Originally linen, silk, gold, or silver threads were used. Now lace is often made with cotton thread, although linen and silk threads are still available. Manufactured lace may be made of synthetic fiber. A few modern artists make lace with a fine copper or silver wire instead of thread.

Etymology
The word lace is from Middle English, from Old French las, noose, string, from Vulgar Latin *laceum, from Latin laqueus, noose; probably akin to lacere, to entice or ensnare.

Description 
The Latin word from which lace is derived means "noose," and a noose describes an open space outlined with rope or thread. This description applies to many types of open fabric resulting from "looping, plaiting, twisting, or knotting...threads...by hand or machine."

Types

There are many types of lace, classified by how they are made.
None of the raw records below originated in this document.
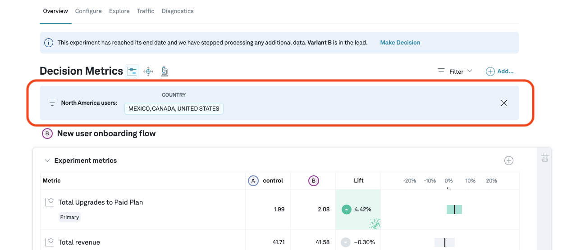Image resolution: width=581 pixels, height=250 pixels.
Task: Click the globe distribution view icon
Action: pos(148,71)
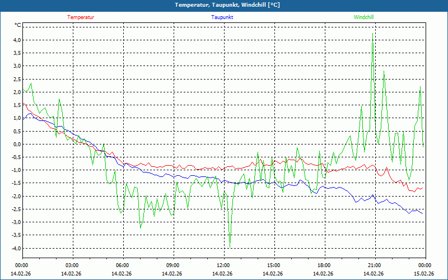Click the 0,0 y-axis value label
Image resolution: width=448 pixels, height=280 pixels.
pos(17,144)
These include:

 Bobbin lace, as the name suggests, is made with bobbins and a pillow. The bobbins, turned from wood, bone, or plastic, hold threads which are woven together and held in place with pins stuck in the pattern on the pillow. The pillow contains straw, preferably oat straw or other materials such as sawdust, insulation styrofoam, or ethafoam. Also known as bone-lace. Chantilly lace is a type of bobbin lace.
 Chemical lace: the stitching area is stitched with embroidery threads that form a continuous motif. Afterwards, the stitching areas are removed and only the embroidery remains. The stitching ground is made of a water-soluble or non-heat-resistant material.
Crocheted lace includes Irish crochet, pineapple crochet, and filet crochet.
 Cutwork, or whitework, is lace constructed by removing threads from a woven background, and the remaining threads wrapped or filled with embroidery.
 Knitted lace includes Shetland lace, such as the "wedding ring shawl", a lace shawl so fine that it can be pulled through a wedding ring.
Knotted lace includes macramé and tatting. Tatted lace is made with a shuttle or a tatting needle.
 Machine-made lace is any style of lace created or replicated using mechanical means.
 Needle lace, such as Venetian Gros Point, is made using a needle and thread. This is the most flexible of the lace-making arts. While some types can be made more quickly than the finest of bobbin laces, others are very time-consuming. Some purists regard needle lace as the height of lace-making. The finest antique needle laces were made from a very fine thread that is not manufactured today.
Tape lace makes the tape in the lace as it is worked, or uses a machine- or hand-made textile strip formed into a design, then joined and embellished with needle or bobbin lace.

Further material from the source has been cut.